Guest Post: Firestorm Chapter 14, by Christopher Young

Bought The Farm 

Sunday night drew to a close. The sun set in the west, and the excitement of the day was drawing to a close. Sammy had been caught in the act, his parents knew something was wrong, but wasn't sure what. The details were now revealed. Sammy had been trading food for sexual favors. The family's food storage had gone down, faster than predicted. Since they were now hosting Chris and Gomer. And since Sammy had been feeding his girl friend, and sending some home to her parents.

And as darkness fell. Brenda lit the oil lamp on the dining room table. Sam turned on the radio. To his pleasure, the station out of Cleveland was still broadcasting. The cheerful song came through the speaker, and brought a welcome relief to the day's stress.

The announcer came on the radio, and started to tell of the news of the nation. More infrastructure had been damaged by the riots, and the fire bombers. The President was continuing to remind people to remain calm. Do not take the law into your own hands, but to call the police if you see anything wrong. This was getting harder to do, as the telephone network was completely destroyed. A few small town telephone systems were operating, but very few. And there was no long distance communication any more.

The United Nations had been called in, and they had set up feeding centers in all major cities and areas. People were encouraged to report to the UN for relocation, and for emergency housing. Of course, the relocation was voluntary, but all civilians were expected to obey the orders of the UN troops. The troops were also performing a house to house search for weapons, and other dangerous items.

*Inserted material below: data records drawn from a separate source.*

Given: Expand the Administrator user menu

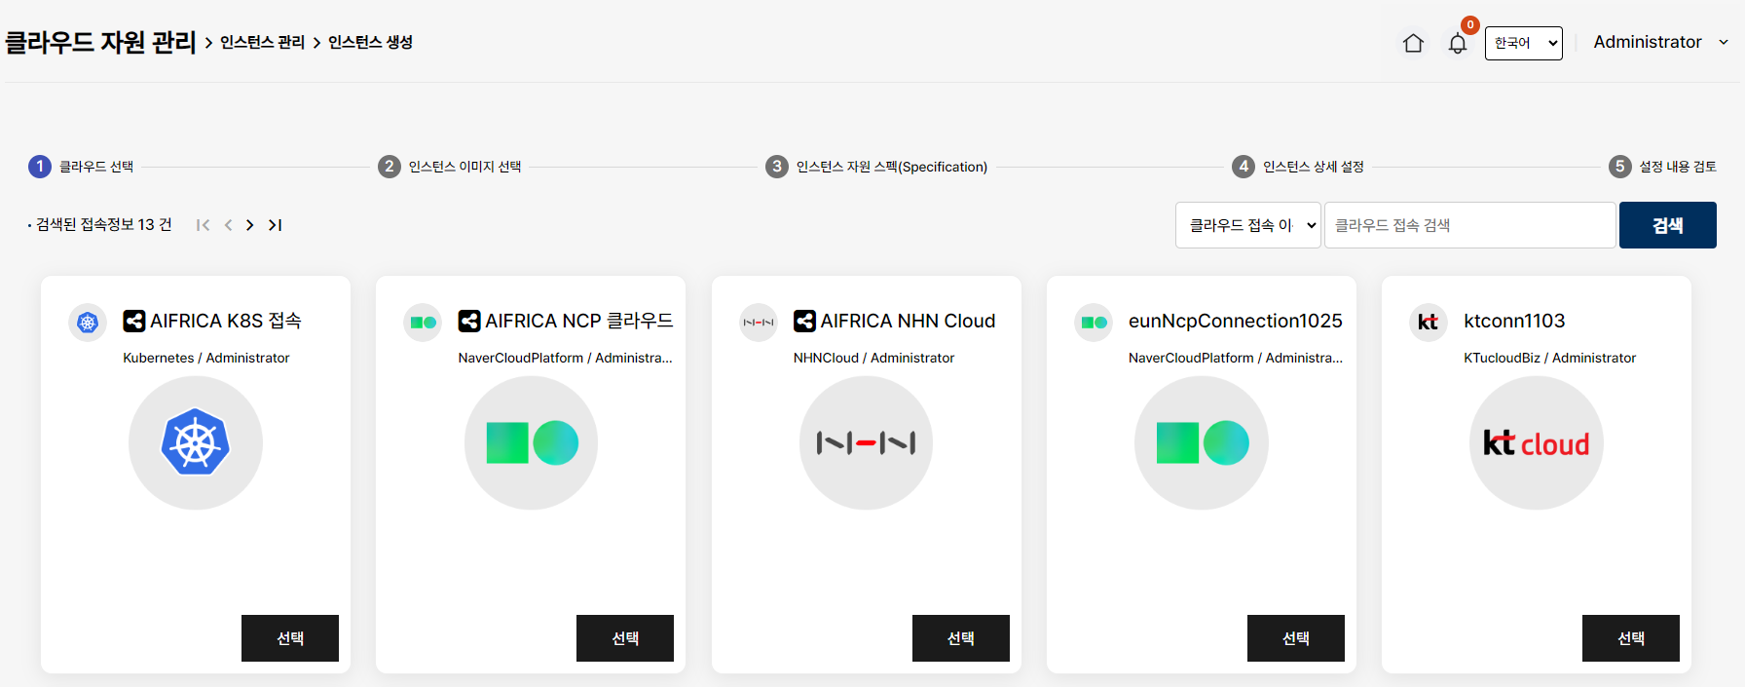Looking at the screenshot, I should [x=1660, y=42].
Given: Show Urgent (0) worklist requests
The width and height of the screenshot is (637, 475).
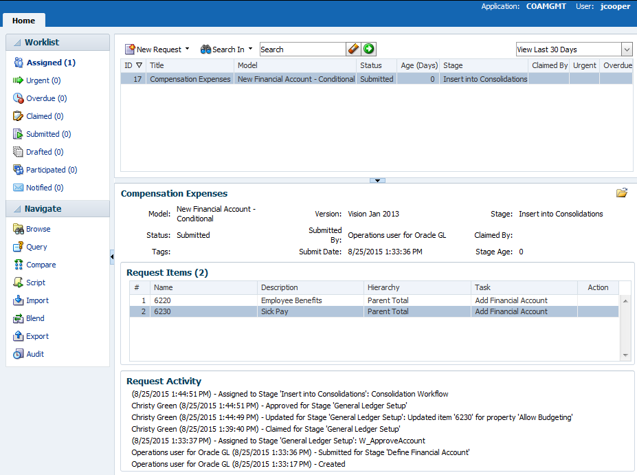Looking at the screenshot, I should (x=43, y=80).
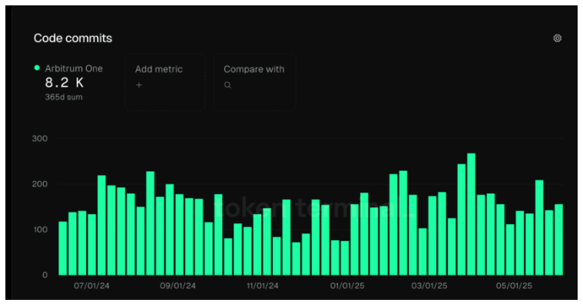Click the search magnifier under Compare with
Viewport: 583px width, 306px height.
(x=227, y=85)
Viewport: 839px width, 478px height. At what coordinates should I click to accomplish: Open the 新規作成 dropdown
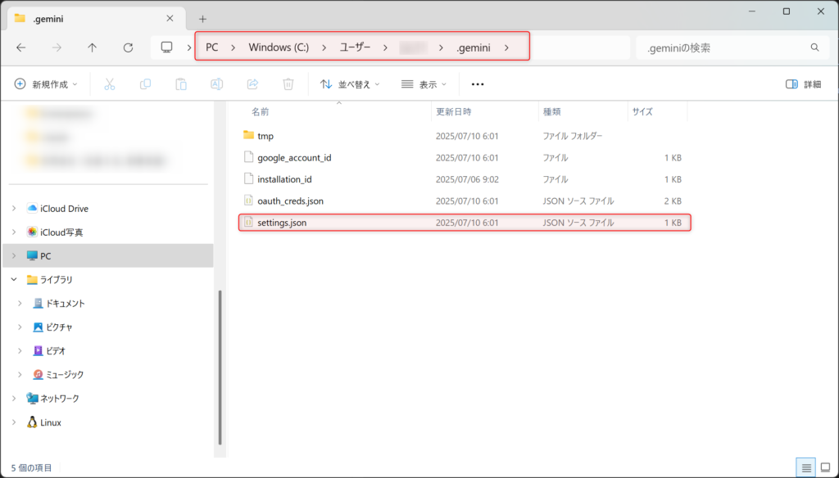tap(43, 83)
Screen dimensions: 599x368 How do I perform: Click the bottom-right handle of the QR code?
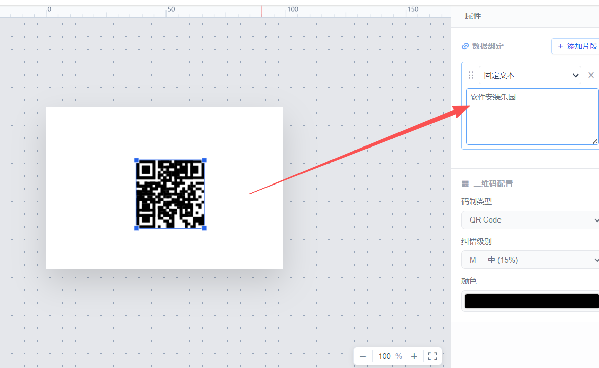coord(204,228)
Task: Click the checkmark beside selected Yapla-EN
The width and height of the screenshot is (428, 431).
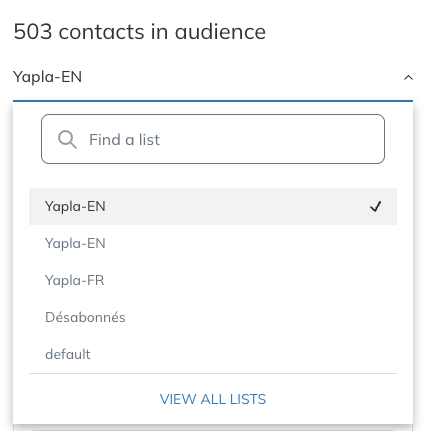Action: click(x=375, y=207)
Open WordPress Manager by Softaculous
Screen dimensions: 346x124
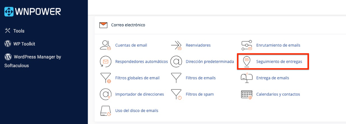tap(33, 61)
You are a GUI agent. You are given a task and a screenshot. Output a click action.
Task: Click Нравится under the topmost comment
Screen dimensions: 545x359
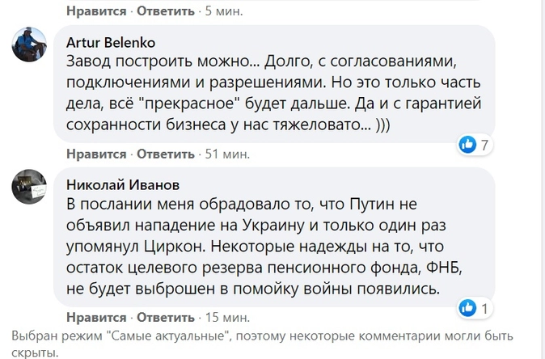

After several minutes of depressing news, Sam turned off the radio. Said to the gathered family "Lets check out the farm, tomorrow. Since we're the new farm owners, we really ought to go have a look. See what's there, what can be used." All around the table nodded, in agreement.

The same radio broadcast was heard across the nation. One or two of the satellites in orbit were working, and a few stations still had some diesel fuel for their backup generators. By this time, most broadcast stations were operating only about an hour in the morning, and an hour after dinner, to conserve fuel. The reactions across the nation were varied. Most folks just sighed, and decided to cooperate with the UN. A few people decided that the freedom of the nation did not permit outside forces to be giving us orders.

At Gomer's compound, the radio over the kitchen sink provided the same news to Heather, and the five assembled children. The music was a welcome relief. They had come home from church, and changed into play clothes. After the Presidential announcement, it was time for the Heather Announcement, which was that it's bedtime for kids.

Bedtime was also the case, in homes and apartments across the nation. Night time was a change in schedule, but did not guarantee quiet for the entire nation. things that go bump in the night used to be just a tree hitting the house. Now, with the nation at risk, things that go bump in the night could be UN troops coming to take you away, or it could be terrorists with petrol bombs. It certainly was a different world out there. And not for the better.

As Chris nestled in for a night sleep, the lumpy sofa cushions reminded him that he'd rather be in his own bed. Gomer was fine in the chair in the living room. He had first shift, so he took out he ear buds from the video game, so he could hear anything going wrong. His sensitive hearing would let him know if anything was wrong.

Morning arrived, sun shine came in the windows. In Tennessee, the sun shine came in full force, hardly a cloud in the sky. As the sun came in the East windows, it blinded Jade and Madison with its razzle dazzle. Jade turned away from the sun, and pulled the covers over his head. Few more minutes sleep. Madison had been dreaming of pink ponies. She had been riding down a forest trail, with the green trees bending over to brush her long, blonde hair as she gently and effortlessly guided the pink pony down the trail. A handsome prince was on the balcony of a castle, waiting her arrival. Servants had been laying flowers on the trail, so her horse had softer path. As she started to wake, she extended her arm, in regal elegance, and turned to her handsome prince. Her eyes focused, and she saw Jade, trying to sleep in a bundle, curled up under the covers. At that moment, Jade cut loose with a ripper of a fart, and Madison realized she really needed to pee.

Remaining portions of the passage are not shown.